Rule Change on Generic Drug Labeling Could Cost Billions


A proposed rule change for generic drug labels, crafted by the Food and Drug Administration, could cost patients, health care providers and drug manufacturers billions of dollars and limit access to affordable, prescription drugs for minorities and the poor, according to more than a dozen organizations that serve people of color.

Black groups and those representing other people of color expressed their concerns about the rule change in a March 14 letter to Margaret Hamburg, the commissioner of food and drugs for the United States Food and Drug Administration.

The letter said acknowledged that, “while great strides have been made around improving the health of racial and ethnic minority populations through the
development of health policies and programs that will help eliminate health disparities, much remains to be done.”

Among the groups signing the letter were: the National Medical Association, the National Dental Association, the National Black Nurses Foundation, the National Black Chamber of Commerce, the International Association of Black Professional Firefighters, the Association of Black Psychologists, the National Coalition on Black Civic Participation and the Southern Christian Leadership Conference.

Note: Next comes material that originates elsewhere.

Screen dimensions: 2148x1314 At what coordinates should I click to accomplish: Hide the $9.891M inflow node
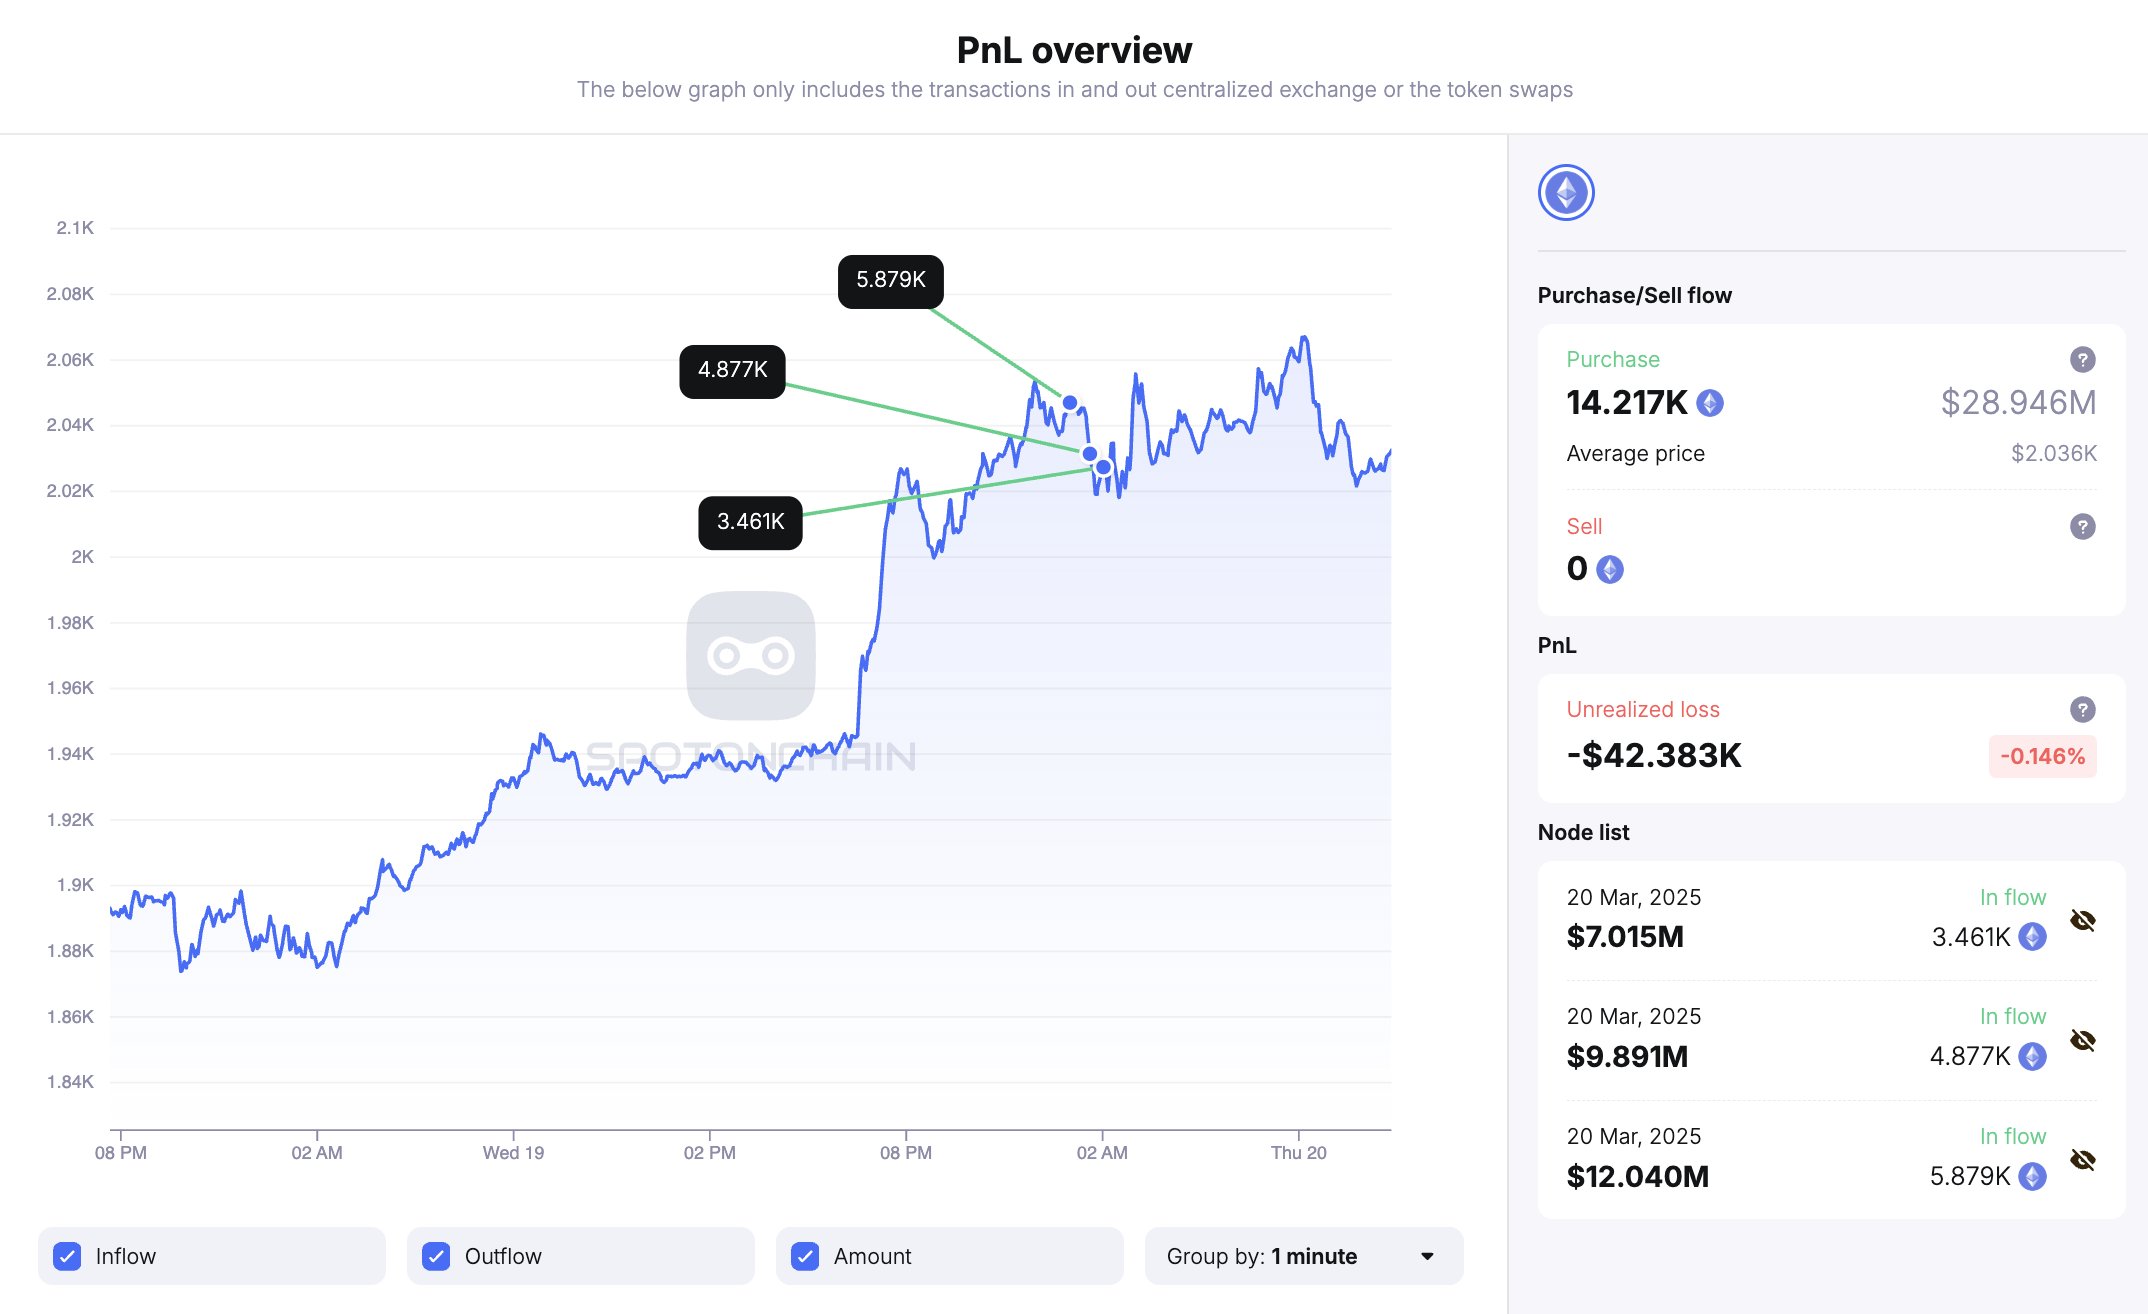coord(2082,1040)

The rule change is designed to allow generic drug makers the ability to update their drug labels as soon as they learn of new potential risks.

The letter stated, “[The proposed rule change] would not only jeopardize patient safety, but as a recent economic study has shown, would also create billions of dollars in annual increased costs for consumers, taxpayers, large and small businesses, and state and federal governments. The rule would decrease patient access, impede healthcare decisions and delivery, and make fewer generic drugs available for patients who need them most.”

Patients’ advocate groups and some health care providers worry that drugs that are scientifically identical will carry very different warning labels, adding to patient confusion and may cause some consumers to shun life-saving, generic drugs completely.

According to a report by Matrix Global Advisors, an economic policy consulting firm and sponsored by the Generic Pharmaceutical Association, a trade group for makers and distributors of generic prescription drugs, “the proposed Rule could be expected to increase spending on generic drugs by $4 billion per year (or 5.4 percent of generic retail prescription drug spending in 2012). Of this, government health programs would pay $1.5 billion, and private health insurance, $2.5 billion.”

In 2012, industry experts reported that generic drugs accounted for 84 percent of all prescriptions.

The report said that “generic manufacturers would face higher insurance premiums, self- insurance costs, and reserve spending on product liability, may exit or decline to enter the market for certain products for which they perceive greater liability risk or uninsurable liability risks.”

The report also warned that insurance companies that offered liability coverage to generic manufacturers in the past may also reverse course.